Menkeu Purbaya Enggan Hapus Kewajiban Pajak Buat BUMN Kategori Ini
Sebelumnya, Menteri Keuangan Purbaya Yudhi Sadewa (Menkeu Purbaya) enggan menghapus kewajiban pajak bagi sejumlah kategori BUMN. Menyusul adanya permintaan insentif pajak dari Badan Pengelola Investasi Daya Anagata Nusantara (Danantara).
Purbaya mengatakan, Chief Executive Officer (CEO) Danantara, Rosan Roeslani meminta penghapusan kewajiban pajak sejumlah BUMN. Namun, Purbaya enggan mengabulkannya.
"Nah, yang enggak dikasih, dia minta keringanan pajak beberapa perusahaan. Dulu sebelum tahun 2023 kejadiannya kalau enggak salah, untuk dihilangkan kewajiban pajaknya," ungkap Purbaya, ditemui di Kompleks Parlemen, Jakarta, Kamis (4/12/2025).
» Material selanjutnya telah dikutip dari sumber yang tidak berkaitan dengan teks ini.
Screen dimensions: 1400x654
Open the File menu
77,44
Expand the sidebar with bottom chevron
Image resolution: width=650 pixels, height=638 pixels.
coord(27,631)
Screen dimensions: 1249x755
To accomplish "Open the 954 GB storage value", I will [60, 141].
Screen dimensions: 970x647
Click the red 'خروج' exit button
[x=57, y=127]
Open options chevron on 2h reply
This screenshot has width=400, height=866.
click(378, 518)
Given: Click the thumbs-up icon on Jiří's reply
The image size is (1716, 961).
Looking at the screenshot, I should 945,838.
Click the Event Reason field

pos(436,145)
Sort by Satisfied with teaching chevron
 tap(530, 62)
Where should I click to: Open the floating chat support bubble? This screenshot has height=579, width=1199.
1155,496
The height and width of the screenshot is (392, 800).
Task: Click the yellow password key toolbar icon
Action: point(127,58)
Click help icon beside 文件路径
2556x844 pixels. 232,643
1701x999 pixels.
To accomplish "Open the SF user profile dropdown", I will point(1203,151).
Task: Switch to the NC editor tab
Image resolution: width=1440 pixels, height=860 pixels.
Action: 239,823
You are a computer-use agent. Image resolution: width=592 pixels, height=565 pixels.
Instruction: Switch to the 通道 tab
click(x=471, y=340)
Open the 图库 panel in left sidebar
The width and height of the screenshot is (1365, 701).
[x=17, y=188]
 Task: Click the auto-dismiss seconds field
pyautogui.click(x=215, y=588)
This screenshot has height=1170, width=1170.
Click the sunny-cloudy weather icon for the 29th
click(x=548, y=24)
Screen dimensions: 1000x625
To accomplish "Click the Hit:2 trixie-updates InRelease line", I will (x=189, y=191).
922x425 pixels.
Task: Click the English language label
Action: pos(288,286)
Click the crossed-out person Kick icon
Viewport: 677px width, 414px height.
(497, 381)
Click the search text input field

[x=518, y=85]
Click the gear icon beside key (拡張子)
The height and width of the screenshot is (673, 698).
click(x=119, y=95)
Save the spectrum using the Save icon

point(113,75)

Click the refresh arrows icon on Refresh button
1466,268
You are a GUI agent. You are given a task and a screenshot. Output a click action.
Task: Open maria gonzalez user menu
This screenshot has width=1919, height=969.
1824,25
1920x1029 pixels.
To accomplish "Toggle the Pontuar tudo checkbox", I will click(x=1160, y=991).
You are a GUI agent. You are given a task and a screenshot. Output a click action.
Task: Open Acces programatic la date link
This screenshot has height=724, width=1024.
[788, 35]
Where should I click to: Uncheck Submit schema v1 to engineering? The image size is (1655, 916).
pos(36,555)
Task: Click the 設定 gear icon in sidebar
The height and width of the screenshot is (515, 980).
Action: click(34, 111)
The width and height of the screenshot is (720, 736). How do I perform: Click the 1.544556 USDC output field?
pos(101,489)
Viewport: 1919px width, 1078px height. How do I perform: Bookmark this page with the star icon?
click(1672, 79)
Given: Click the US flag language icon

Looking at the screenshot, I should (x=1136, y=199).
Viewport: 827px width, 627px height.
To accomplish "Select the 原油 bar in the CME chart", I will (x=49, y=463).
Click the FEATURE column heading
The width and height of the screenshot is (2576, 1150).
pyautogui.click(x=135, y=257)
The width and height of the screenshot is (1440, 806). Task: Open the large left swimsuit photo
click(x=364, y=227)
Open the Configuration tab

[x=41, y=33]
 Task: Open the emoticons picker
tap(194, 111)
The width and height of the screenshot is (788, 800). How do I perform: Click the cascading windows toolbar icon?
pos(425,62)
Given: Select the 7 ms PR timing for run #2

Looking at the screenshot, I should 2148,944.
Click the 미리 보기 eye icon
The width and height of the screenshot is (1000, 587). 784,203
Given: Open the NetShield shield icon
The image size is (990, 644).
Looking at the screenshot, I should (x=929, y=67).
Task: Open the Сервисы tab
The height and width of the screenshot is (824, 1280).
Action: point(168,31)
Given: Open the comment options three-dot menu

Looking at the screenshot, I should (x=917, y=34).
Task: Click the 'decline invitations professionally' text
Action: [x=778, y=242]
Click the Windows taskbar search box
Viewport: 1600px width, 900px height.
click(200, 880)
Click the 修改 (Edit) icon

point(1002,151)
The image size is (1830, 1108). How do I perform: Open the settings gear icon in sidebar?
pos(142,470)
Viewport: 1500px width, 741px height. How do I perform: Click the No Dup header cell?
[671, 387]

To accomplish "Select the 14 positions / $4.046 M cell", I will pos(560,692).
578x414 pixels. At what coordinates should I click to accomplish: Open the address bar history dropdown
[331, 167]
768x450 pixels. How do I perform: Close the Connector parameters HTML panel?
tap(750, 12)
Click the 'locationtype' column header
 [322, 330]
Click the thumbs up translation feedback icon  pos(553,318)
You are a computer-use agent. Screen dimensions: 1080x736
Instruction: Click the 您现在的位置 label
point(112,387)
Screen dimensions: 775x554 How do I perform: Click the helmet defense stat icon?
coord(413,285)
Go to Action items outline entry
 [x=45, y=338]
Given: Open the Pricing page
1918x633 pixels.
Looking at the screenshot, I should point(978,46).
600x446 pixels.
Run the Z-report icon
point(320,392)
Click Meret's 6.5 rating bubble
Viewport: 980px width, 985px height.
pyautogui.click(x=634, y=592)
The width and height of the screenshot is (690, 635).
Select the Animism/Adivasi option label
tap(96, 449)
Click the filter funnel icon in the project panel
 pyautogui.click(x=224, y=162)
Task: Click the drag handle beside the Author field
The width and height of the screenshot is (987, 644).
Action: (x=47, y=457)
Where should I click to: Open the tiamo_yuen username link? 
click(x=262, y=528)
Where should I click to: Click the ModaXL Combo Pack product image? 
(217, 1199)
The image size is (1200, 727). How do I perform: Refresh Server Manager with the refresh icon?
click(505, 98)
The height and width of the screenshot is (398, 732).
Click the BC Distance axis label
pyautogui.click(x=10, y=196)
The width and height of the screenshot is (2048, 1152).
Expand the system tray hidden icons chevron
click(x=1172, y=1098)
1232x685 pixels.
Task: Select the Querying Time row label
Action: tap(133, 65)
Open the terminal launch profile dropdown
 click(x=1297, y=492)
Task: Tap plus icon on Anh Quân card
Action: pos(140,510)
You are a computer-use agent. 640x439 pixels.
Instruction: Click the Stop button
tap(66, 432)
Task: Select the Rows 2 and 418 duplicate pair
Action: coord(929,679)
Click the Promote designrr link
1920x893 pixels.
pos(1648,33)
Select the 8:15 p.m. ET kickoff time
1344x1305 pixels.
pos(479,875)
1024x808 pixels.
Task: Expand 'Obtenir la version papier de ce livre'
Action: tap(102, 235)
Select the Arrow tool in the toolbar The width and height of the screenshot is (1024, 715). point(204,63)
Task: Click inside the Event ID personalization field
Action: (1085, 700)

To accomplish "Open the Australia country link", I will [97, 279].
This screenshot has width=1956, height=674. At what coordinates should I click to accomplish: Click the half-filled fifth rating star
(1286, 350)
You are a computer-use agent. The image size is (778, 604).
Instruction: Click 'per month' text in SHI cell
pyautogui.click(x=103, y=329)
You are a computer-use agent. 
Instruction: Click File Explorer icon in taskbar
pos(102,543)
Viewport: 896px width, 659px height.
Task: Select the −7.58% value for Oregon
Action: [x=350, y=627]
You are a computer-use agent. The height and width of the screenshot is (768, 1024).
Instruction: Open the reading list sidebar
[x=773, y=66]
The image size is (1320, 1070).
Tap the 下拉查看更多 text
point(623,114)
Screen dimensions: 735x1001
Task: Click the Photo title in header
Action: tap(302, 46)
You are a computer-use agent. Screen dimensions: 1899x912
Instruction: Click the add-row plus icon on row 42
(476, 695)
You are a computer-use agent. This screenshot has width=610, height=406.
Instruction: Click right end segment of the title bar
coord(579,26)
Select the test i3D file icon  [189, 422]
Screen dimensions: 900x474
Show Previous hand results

Dia menegaskan lagi, BUMN yang diusulkan itu tidak bisa diberikan keringanan atau penghapusan kewajiban pajaknya. Apalagi, permohonannya atas tindakan masa lalu.
Kemudian, perusahaan itu disebut sudah mencatatkan untung bahkan ada keterkaitan dengan perusahaan asing.
"Ya enggak bisa. Itu kan udah terjadi masa lalu, dan perusahaannya untung dan ada komponen perusahaan asing juga di situ," tegas Purbaya.